> DIRECTIONS FOR THIS TASK: Please rewrite the rows below as a JSON list of strings, one string per line with blank lines dropped, starting with the line that contains "Identify the location of help-button: ?." and going through the end of the rows. Omit the pictures.

Records from a collection
========================================================================

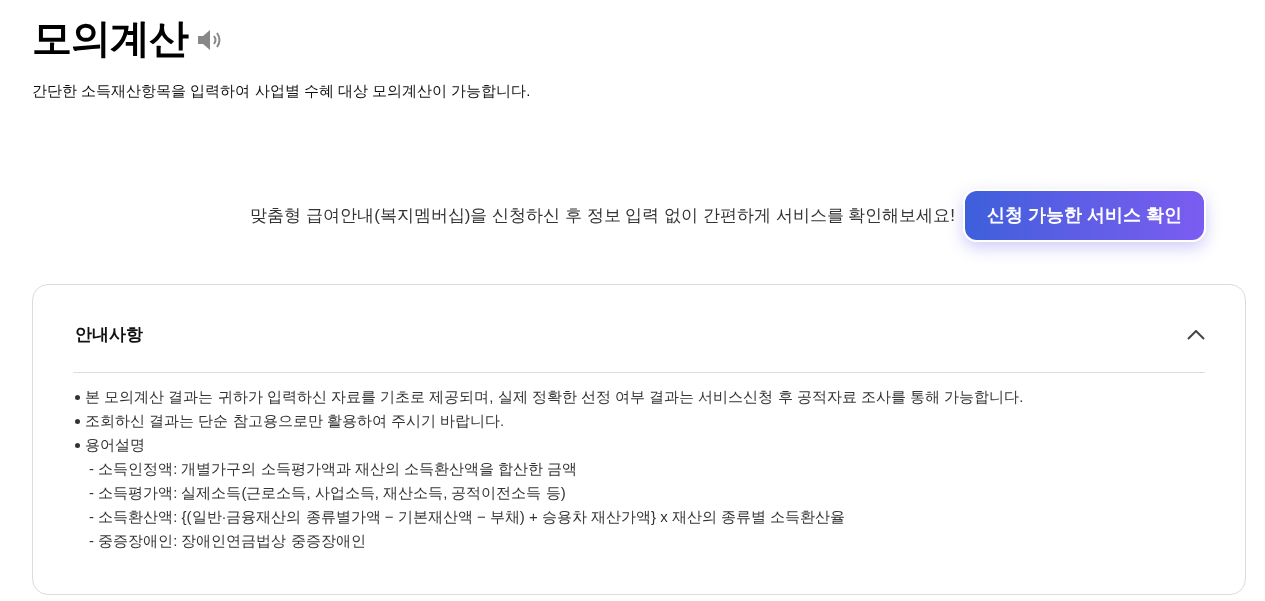 This screenshot has width=1265, height=601. What do you see at coordinates (228, 541) in the screenshot?
I see `term-definition: - 중증장애인: 장애인연금법상 중증장애인` at bounding box center [228, 541].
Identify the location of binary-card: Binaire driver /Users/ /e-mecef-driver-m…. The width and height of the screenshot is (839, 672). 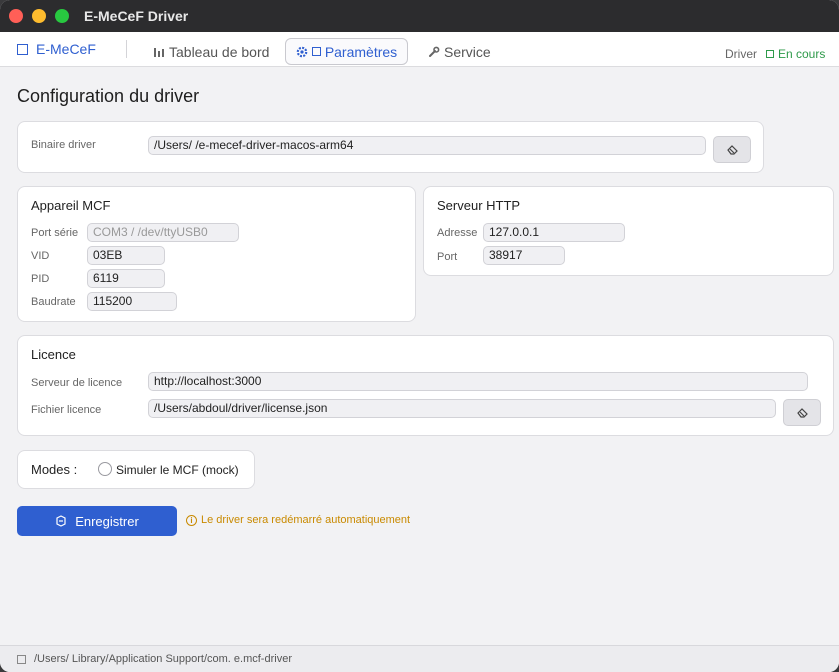
(390, 147).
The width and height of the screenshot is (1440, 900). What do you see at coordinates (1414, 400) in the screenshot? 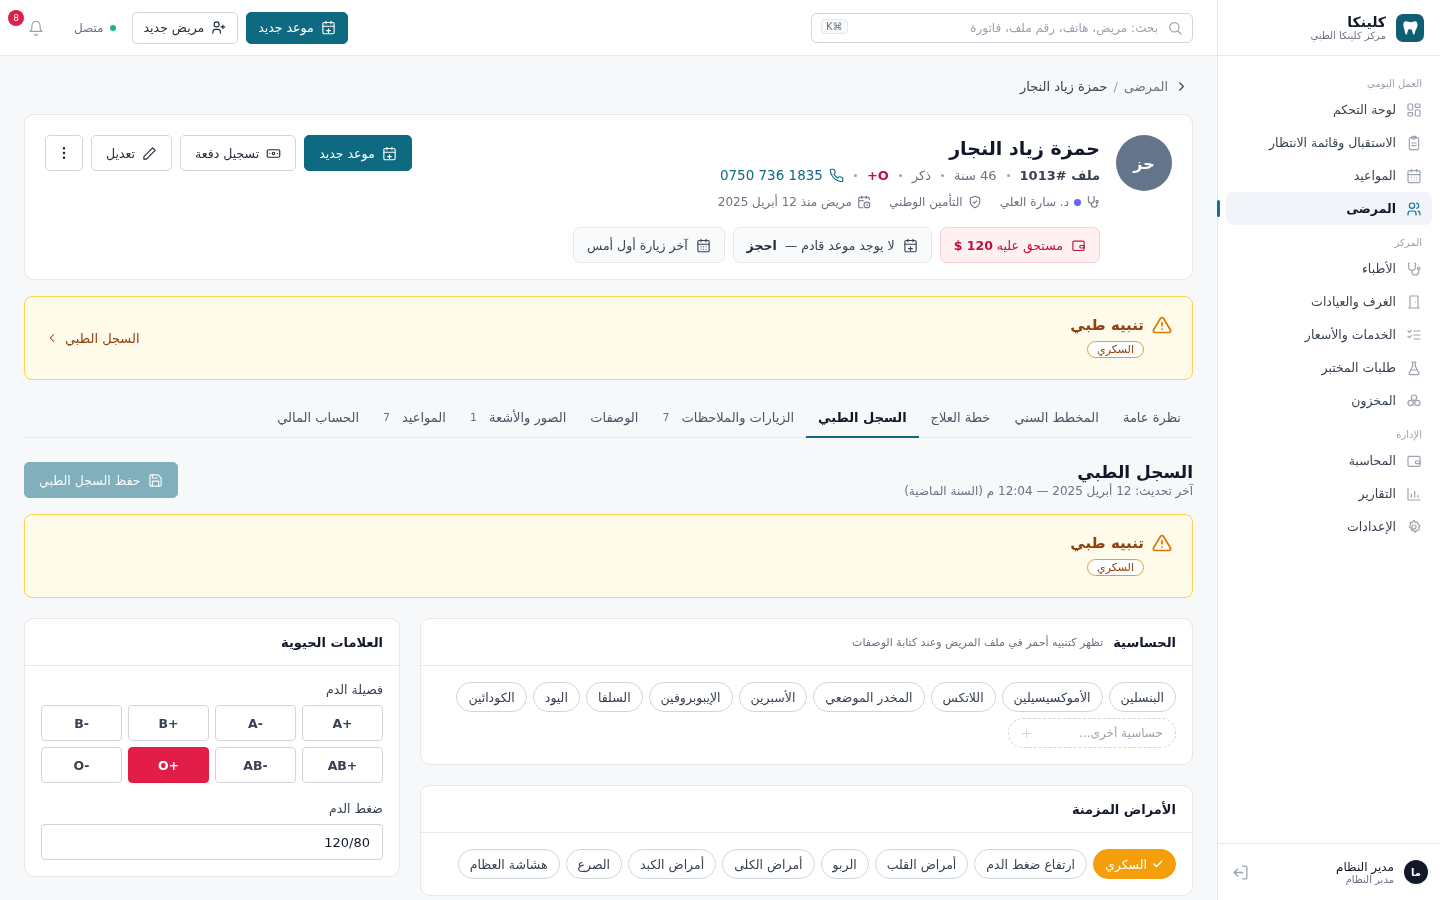
I see `boxes-icon` at bounding box center [1414, 400].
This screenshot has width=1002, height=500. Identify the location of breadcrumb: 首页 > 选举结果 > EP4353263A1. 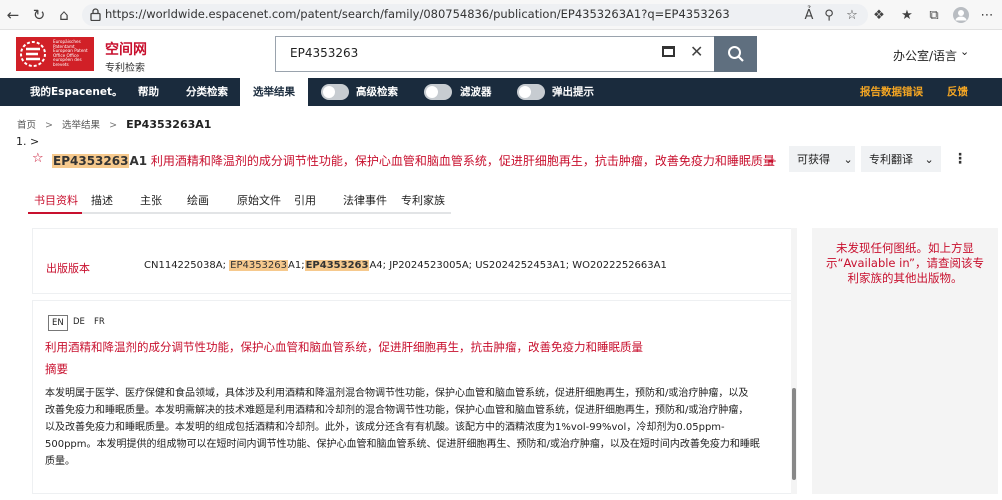
(114, 124).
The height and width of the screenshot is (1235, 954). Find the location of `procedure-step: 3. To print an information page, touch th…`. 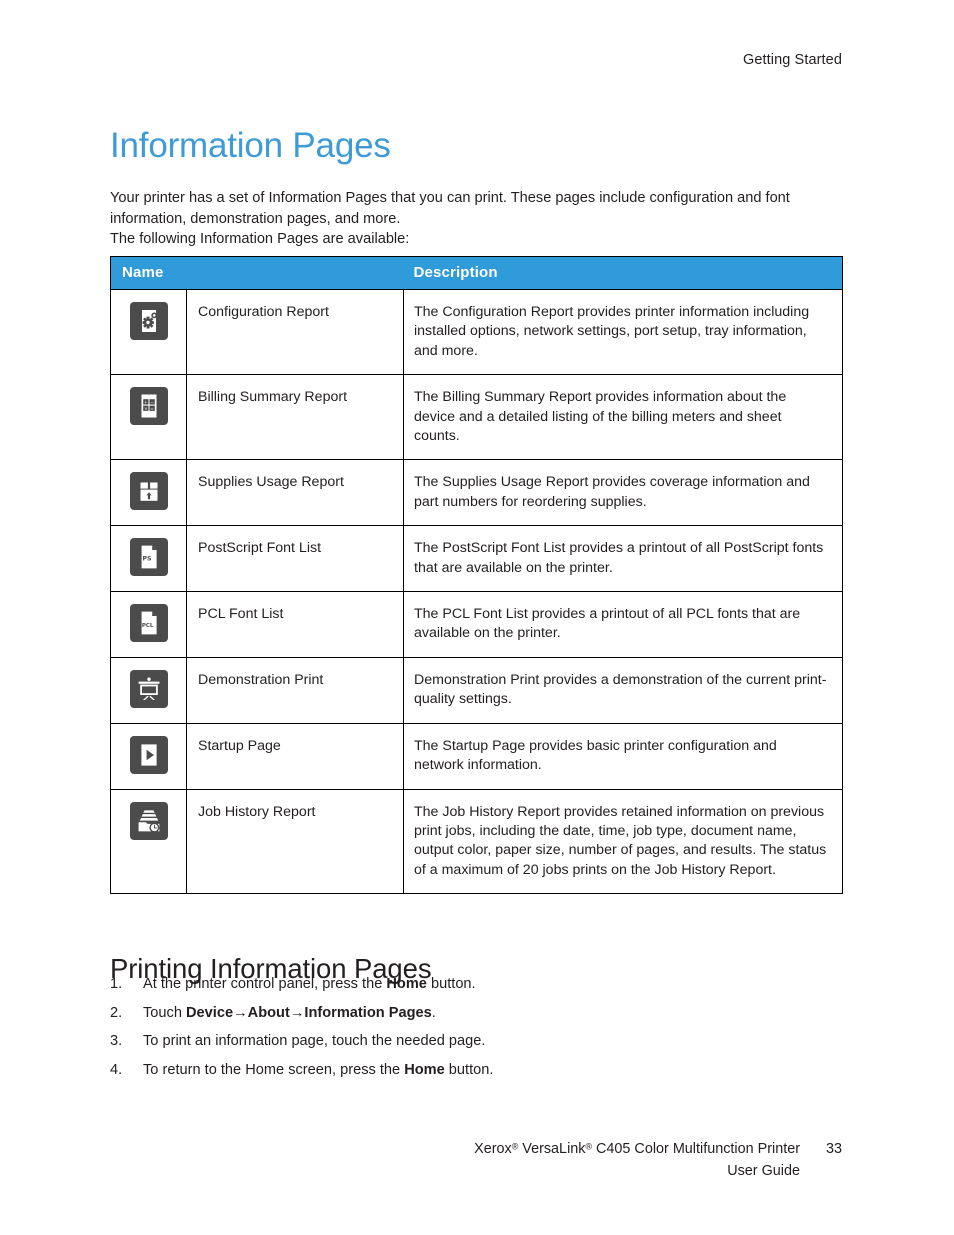

procedure-step: 3. To print an information page, touch th… is located at coordinates (475, 1042).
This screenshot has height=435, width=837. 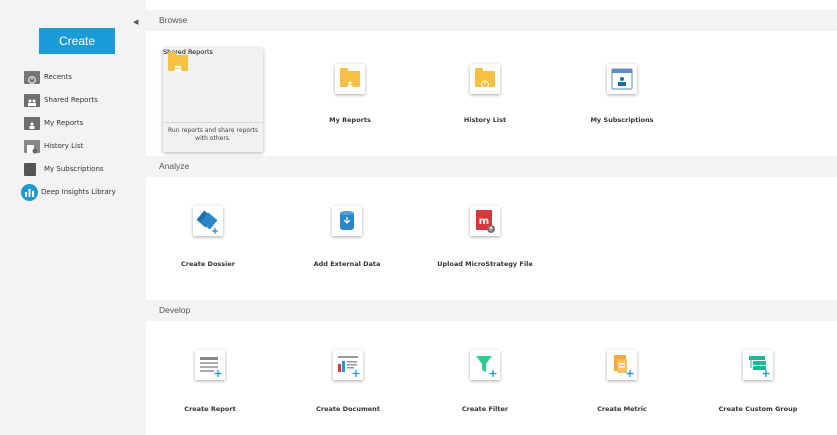 I want to click on sidebar-item-shared-reports: Shared Reports, so click(x=61, y=100).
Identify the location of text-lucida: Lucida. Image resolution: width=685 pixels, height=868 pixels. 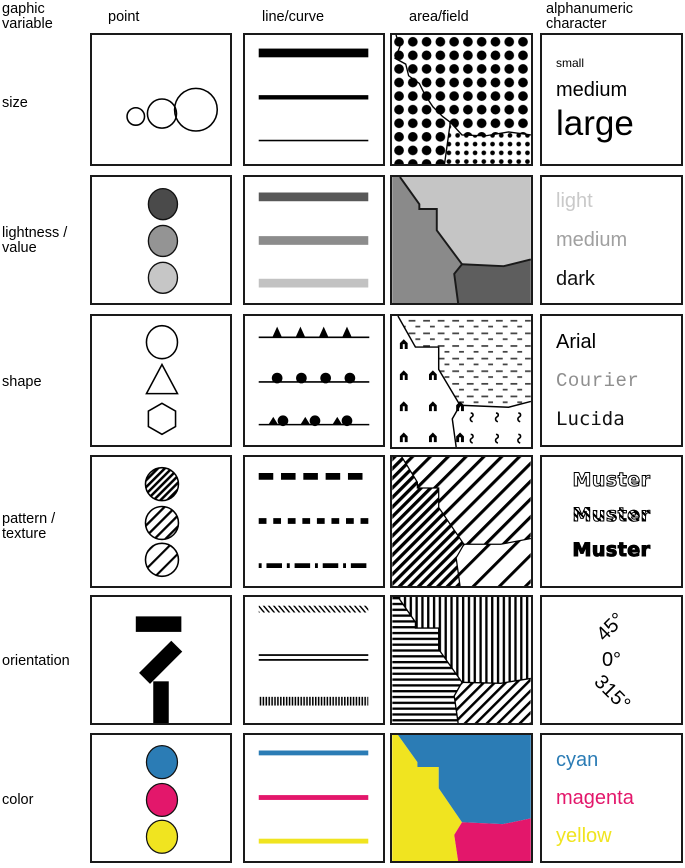
(590, 419).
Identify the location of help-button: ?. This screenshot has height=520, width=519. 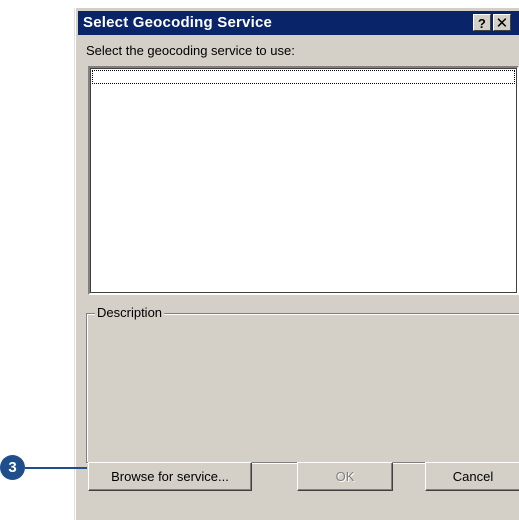
(482, 22).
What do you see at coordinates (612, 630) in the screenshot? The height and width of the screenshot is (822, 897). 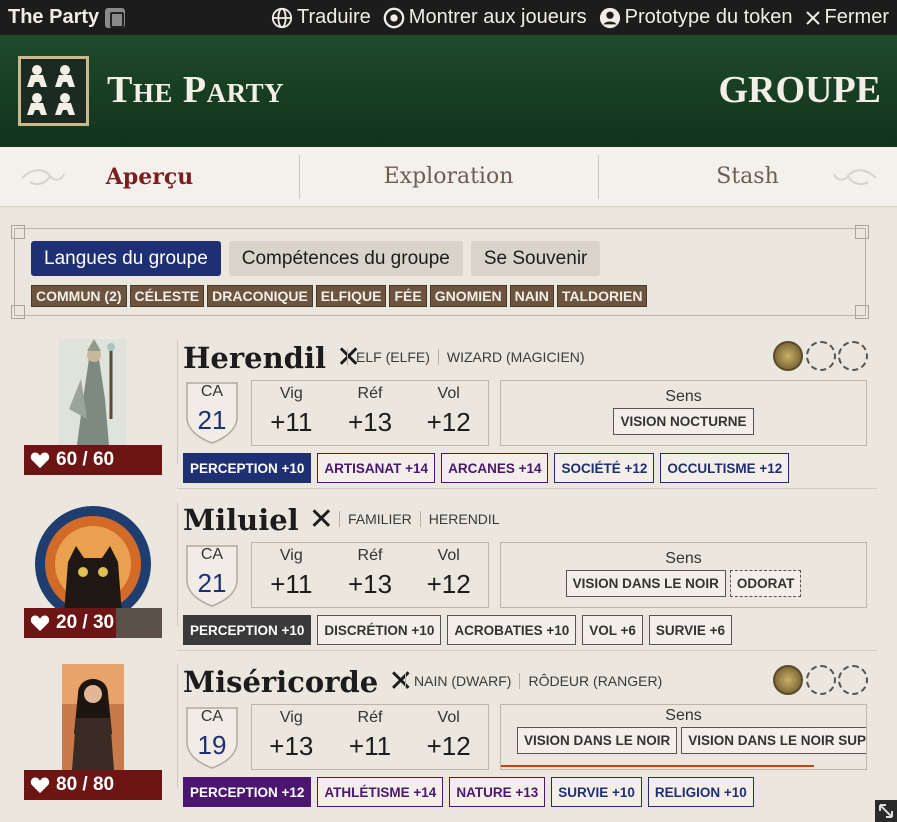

========================================================================

> WRITTEN ANSWER:
[
  "Identify the location of help-button: ?. This screenshot has height=520, width=519. ",
  "(482, 22).",
  "What do you see at coordinates (612, 630) in the screenshot? The height and width of the screenshot is (822, 897). "
]